The notes compiled led to convincing conclusions: AI recommendations were deemed optimal in 77% of cases, against only 67% of doctors’ decisions; At the other end of the scale, AI recommendations were considered potentially harmful in a smaller part of the cases than doctors’ decisions (2.8% against 4.6%). In 68% of cases, AI and the doctor received the same score; In 21% of cases, the algorithm obtained a higher score than the doctor; And in 11% of cases, the doctor’s decision was considered better.
The explanations provided by the evaluators for the differences in dimensions highlight several advantages of the AI system compared to human doctors.
Advantages of AI
First, AI adheres more strictly to the directives of the medical association – for example, without prescribing antibiotics for a viral infection. Second, AI identifies the relevant information in the medical file, such as recurring cases of a similar infection which can influence the appropriate treatment of treatment. And thirdly, the AI identifies more precisely the symptoms which could indicate a more serious condition such as the eye pain reported by a carrier of contact lenses which may indicate an infection.
Doctors, on the other hand, are more flexible than algorithm and have an advantage in assessing the real state of the patient. For example, if a COVVI-19 patient reports a shortness of breath, a doctor can recognize it as a relatively light respiratory congestion, while AI, based solely on patient responses, could refer it unnecessarily to the emergency room.
Zeltzer concluded that “in this study, we found that AI, based on a targeted admission process, can provide diagnostic and treatment recommendations which, in many cases, more precise than those made by doctors.
“A limitation of the study is that we do not know which doctors have examined the recommendations of the AI in the available graph or to what extent they were based on these recommendations,” he said. “Thus, the study did not measure the precision of the recommendations of the algorithm and not their impact on doctors.”
He added that the study is unique because it has tested the algorithm in a real framework with real cases, while most studies focus on examples of certification exams or manuals.
“The relatively common conditions included in our study represent approximately two thirds of the clinic’s case volume, and therefore the results can be significant to assess the preparation of AI to serve as a tool that supports a doctor’s decision in his practice,” said Zeltzer.
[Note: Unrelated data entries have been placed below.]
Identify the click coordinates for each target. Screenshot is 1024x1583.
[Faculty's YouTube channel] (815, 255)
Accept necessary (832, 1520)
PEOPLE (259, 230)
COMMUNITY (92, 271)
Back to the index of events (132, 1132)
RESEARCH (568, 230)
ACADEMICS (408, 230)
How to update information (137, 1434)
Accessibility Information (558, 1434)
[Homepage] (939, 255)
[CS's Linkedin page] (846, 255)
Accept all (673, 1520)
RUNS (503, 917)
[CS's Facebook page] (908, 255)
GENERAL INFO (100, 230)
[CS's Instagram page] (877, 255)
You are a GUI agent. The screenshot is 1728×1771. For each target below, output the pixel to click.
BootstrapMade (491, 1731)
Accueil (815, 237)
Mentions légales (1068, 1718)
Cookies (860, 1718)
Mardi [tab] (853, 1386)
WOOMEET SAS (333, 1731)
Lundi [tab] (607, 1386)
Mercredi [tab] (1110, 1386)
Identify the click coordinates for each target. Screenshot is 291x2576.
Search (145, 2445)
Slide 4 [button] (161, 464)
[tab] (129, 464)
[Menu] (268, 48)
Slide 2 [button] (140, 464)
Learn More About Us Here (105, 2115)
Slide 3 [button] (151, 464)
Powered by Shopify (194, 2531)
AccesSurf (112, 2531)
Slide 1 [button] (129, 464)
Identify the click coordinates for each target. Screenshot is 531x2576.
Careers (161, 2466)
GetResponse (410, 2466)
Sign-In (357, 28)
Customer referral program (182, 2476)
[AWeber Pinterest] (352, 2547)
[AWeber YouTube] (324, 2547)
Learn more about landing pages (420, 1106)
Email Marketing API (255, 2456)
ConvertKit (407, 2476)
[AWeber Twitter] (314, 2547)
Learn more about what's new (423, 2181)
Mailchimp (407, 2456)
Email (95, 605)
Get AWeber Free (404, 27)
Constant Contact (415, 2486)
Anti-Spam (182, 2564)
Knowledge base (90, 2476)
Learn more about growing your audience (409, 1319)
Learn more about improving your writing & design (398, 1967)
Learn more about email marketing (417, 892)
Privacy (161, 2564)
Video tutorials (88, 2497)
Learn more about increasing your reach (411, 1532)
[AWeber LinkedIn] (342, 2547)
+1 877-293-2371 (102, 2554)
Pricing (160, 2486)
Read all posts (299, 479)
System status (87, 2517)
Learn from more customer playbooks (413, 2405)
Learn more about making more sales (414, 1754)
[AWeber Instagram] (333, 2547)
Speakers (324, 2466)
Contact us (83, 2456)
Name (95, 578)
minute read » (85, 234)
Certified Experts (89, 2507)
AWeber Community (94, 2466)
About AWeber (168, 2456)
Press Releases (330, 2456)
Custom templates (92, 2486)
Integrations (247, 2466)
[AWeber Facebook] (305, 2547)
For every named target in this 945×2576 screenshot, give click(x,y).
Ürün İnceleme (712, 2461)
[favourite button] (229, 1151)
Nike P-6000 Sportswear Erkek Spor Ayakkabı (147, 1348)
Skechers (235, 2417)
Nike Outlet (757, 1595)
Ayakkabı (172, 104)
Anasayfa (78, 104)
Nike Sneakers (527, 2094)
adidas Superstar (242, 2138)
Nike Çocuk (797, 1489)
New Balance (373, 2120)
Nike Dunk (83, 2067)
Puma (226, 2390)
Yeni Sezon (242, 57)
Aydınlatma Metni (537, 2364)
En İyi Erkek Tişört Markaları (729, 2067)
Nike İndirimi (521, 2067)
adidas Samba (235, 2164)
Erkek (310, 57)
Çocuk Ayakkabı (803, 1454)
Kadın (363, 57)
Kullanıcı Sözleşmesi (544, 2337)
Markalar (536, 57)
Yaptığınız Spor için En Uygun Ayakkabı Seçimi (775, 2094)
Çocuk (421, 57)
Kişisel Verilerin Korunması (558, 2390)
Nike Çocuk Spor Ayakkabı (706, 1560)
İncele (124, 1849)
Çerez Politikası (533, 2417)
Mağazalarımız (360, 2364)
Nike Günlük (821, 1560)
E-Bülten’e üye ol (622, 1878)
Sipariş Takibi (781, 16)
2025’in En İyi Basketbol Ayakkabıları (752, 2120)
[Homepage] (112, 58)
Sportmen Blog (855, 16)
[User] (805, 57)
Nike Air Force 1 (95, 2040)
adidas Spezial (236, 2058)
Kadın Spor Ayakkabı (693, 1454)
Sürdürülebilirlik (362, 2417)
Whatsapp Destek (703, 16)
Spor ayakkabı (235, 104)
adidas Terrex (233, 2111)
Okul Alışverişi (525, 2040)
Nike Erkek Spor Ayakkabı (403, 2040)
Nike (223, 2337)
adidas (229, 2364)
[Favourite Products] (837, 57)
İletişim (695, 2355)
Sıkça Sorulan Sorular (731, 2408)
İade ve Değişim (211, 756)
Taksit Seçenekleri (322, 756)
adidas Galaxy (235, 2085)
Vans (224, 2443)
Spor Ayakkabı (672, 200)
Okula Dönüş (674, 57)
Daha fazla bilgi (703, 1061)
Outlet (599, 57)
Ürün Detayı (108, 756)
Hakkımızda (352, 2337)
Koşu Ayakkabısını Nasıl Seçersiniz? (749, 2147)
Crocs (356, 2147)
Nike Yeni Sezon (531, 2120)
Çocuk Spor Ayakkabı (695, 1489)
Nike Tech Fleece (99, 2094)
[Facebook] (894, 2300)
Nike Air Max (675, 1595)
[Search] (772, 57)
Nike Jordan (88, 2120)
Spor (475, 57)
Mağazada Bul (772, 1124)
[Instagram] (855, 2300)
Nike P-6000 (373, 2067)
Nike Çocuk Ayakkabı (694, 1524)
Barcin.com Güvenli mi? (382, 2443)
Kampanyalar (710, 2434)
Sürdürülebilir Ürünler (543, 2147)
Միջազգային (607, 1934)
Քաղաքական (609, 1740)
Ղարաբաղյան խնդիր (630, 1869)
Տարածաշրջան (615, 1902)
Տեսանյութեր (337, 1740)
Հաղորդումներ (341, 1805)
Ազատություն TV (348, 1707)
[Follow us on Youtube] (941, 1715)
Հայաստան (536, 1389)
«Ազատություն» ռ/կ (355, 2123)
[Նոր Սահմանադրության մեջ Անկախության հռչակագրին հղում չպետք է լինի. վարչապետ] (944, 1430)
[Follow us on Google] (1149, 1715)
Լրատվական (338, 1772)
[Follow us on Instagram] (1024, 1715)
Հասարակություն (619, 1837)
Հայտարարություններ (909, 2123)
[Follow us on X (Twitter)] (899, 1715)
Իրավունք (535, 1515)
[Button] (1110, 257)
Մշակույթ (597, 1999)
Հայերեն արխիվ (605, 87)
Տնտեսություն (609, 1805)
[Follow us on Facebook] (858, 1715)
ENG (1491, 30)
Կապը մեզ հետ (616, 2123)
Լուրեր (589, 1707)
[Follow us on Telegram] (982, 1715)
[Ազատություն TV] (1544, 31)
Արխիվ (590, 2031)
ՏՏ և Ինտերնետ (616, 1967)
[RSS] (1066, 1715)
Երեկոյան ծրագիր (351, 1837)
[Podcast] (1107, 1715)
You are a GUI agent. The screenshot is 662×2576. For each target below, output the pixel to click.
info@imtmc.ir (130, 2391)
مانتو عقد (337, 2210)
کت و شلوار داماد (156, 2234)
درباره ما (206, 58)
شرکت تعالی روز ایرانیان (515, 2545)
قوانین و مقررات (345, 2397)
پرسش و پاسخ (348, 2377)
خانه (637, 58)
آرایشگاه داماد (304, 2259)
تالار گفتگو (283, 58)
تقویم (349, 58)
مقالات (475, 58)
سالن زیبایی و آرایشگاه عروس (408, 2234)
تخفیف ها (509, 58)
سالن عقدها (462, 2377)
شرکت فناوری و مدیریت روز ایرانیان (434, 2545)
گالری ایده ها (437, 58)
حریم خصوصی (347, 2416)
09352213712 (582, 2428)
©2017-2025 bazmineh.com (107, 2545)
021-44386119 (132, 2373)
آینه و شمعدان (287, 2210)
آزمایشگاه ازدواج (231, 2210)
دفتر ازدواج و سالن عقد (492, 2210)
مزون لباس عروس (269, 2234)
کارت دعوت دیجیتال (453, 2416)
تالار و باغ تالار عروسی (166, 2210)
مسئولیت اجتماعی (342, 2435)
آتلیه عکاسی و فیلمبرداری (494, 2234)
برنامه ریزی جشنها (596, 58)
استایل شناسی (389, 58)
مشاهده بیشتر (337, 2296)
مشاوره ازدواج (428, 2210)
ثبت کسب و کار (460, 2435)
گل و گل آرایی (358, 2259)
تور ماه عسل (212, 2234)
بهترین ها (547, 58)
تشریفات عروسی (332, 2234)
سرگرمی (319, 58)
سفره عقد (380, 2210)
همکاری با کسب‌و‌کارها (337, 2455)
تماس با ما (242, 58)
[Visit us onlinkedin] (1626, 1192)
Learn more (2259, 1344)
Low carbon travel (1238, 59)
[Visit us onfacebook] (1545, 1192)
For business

“We can see a moment soon when algorithms help an increasing part of medical decisions, bringing certain data to the doctor’s attention, helping them to make faster decisions with fewer human errors,” he predicted. “Of course, many questions remain on the best way to implement AI in the diagnostic and treatment process, as well as optimal integration between human expertise and medicine.”
When asked if Israeli doctors are afraid that AI can replace them, Zeltzer said the answer was mixed.
“I am not aware of any specific survey of Israel on this subject. In general, feeling towards AI tends to be mixed: excitement about potential alongside concerns concerning harmful and disruptive impacts, and says it is over-typical.
“In health care, the debate is not new,” he said. “In 2016, Geoffrey Hinton, often called” AI godfather “and later a winner of the Nobel Prize, predicted that AI would surpass radiologists in the five years. Nine years later, the precision of the AI in radiology has improved considerably, but no radiologist has lost its job because of the AI.
“There are several reasons for this. AI excels in certain tasks but is late in others. Health systems are cautious and move slowly. Security, trust and regulations have a slow adoption.